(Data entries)
==========
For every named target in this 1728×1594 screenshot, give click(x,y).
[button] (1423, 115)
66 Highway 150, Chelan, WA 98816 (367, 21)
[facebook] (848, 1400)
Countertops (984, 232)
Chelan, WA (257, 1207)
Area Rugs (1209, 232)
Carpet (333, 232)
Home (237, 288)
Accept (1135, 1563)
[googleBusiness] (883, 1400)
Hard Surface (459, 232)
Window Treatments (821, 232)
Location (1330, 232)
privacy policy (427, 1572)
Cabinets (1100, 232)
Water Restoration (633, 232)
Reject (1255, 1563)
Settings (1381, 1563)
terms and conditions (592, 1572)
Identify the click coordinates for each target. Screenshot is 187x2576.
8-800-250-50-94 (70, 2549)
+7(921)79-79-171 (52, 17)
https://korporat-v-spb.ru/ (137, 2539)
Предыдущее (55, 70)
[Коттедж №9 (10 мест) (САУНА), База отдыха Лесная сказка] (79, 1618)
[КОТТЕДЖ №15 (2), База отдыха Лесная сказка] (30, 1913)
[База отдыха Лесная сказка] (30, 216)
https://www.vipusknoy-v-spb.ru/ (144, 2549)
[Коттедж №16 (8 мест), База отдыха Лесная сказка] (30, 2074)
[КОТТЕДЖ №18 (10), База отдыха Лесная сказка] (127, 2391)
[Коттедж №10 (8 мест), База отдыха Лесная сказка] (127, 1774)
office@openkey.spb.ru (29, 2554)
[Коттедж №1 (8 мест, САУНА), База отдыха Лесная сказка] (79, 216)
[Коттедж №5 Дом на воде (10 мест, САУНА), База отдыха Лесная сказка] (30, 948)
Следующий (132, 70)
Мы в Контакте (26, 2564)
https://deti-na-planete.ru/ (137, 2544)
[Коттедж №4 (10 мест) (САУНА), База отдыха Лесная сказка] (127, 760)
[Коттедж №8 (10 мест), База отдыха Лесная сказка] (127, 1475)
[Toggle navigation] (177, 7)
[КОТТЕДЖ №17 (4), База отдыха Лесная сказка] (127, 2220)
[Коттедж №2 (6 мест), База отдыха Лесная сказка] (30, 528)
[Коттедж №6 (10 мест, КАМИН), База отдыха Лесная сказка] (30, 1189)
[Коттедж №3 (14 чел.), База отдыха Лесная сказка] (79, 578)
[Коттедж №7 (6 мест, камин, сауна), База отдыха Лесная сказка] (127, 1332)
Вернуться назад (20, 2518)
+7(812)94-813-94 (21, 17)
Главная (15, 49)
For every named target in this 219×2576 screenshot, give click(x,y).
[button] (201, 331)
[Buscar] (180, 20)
==========
▸ EXERCISE PROMPT: Copy the records above exactly.

▸ ANSWER TO THIS EXERCISE:
For every named target in this 1728×1594 screenshot, give click(x,y).
[button] (1423, 115)
66 Highway 150, Chelan, WA 98816 (367, 21)
[facebook] (848, 1400)
Countertops (984, 232)
Chelan, WA (257, 1207)
Area Rugs (1209, 232)
Carpet (333, 232)
Home (237, 288)
Accept (1135, 1563)
[googleBusiness] (883, 1400)
Hard Surface (459, 232)
Window Treatments (821, 232)
Location (1330, 232)
privacy policy (427, 1572)
Cabinets (1100, 232)
Water Restoration (633, 232)
Reject (1255, 1563)
Settings (1381, 1563)
terms and conditions (592, 1572)
Identify the click coordinates for each target. Screenshot is 187x2576.
8-800-250-50-94 (70, 2549)
+7(921)79-79-171 (52, 17)
https://korporat-v-spb.ru/ (137, 2539)
Предыдущее (55, 70)
[Коттедж №9 (10 мест) (САУНА), База отдыха Лесная сказка] (79, 1618)
[КОТТЕДЖ №15 (2), База отдыха Лесная сказка] (30, 1913)
[База отдыха Лесная сказка] (30, 216)
https://www.vipusknoy-v-spb.ru/ (144, 2549)
[Коттедж №16 (8 мест), База отдыха Лесная сказка] (30, 2074)
[КОТТЕДЖ №18 (10), База отдыха Лесная сказка] (127, 2391)
[Коттедж №10 (8 мест), База отдыха Лесная сказка] (127, 1774)
office@openkey.spb.ru (29, 2554)
[Коттедж №1 (8 мест, САУНА), База отдыха Лесная сказка] (79, 216)
[Коттедж №5 Дом на воде (10 мест, САУНА), База отдыха Лесная сказка] (30, 948)
Следующий (132, 70)
Мы в Контакте (26, 2564)
https://deti-na-planete.ru/ (137, 2544)
[Коттедж №4 (10 мест) (САУНА), База отдыха Лесная сказка] (127, 760)
[Коттедж №8 (10 мест), База отдыха Лесная сказка] (127, 1475)
[Toggle navigation] (177, 7)
[КОТТЕДЖ №17 (4), База отдыха Лесная сказка] (127, 2220)
[Коттедж №2 (6 мест), База отдыха Лесная сказка] (30, 528)
[Коттедж №6 (10 мест, КАМИН), База отдыха Лесная сказка] (30, 1189)
[Коттедж №3 (14 чел.), База отдыха Лесная сказка] (79, 578)
[Коттедж №7 (6 мест, камин, сауна), База отдыха Лесная сказка] (127, 1332)
Вернуться назад (20, 2518)
+7(812)94-813-94 (21, 17)
Главная (15, 49)
For every named target in this 219×2576 screenshot, give click(x,y).
[button] (201, 331)
[Buscar] (180, 20)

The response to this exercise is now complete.